== Segment start ==
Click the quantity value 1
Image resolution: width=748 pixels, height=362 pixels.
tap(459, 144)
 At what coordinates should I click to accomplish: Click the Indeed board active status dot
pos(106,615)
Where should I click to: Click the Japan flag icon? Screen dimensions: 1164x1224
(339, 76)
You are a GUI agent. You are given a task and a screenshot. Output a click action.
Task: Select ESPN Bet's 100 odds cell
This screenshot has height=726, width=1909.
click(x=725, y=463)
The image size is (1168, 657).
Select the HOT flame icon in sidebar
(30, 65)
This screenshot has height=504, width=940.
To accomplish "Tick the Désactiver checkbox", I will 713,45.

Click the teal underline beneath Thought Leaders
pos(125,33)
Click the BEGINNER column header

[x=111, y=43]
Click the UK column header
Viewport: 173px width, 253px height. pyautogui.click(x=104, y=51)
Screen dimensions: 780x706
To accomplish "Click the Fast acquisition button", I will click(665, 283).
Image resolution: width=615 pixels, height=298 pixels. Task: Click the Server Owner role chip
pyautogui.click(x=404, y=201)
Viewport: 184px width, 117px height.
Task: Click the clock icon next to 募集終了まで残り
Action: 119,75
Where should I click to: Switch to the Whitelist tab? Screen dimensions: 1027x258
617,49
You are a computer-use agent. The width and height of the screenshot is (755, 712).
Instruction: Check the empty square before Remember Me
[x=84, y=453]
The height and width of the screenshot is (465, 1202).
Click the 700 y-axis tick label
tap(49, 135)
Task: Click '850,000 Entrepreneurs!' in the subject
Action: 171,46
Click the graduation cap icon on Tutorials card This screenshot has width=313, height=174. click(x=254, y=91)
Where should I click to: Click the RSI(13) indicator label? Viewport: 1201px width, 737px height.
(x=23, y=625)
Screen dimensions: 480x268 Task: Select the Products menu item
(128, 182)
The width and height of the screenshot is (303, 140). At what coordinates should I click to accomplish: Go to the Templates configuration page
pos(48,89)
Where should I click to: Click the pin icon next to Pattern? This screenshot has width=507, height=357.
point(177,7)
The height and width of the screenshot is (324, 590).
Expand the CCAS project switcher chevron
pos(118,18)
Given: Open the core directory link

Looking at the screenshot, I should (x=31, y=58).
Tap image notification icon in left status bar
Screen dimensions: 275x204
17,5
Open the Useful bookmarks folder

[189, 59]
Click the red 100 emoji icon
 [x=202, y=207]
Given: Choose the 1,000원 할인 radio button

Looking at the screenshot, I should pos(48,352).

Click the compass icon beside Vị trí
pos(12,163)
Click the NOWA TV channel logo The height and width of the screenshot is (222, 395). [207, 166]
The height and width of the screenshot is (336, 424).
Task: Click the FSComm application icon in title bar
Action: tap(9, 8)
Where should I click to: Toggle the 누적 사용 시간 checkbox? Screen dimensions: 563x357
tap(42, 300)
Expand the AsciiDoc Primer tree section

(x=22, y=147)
== Segment end ==
TRY IT: All lines above that hold the string "will" should be copied.

WRITTEN RESPONSE:
To accomplish "Tick the Désactiver checkbox", I will 713,45.
To accomplish "Click the Fast acquisition button", I will click(665, 283).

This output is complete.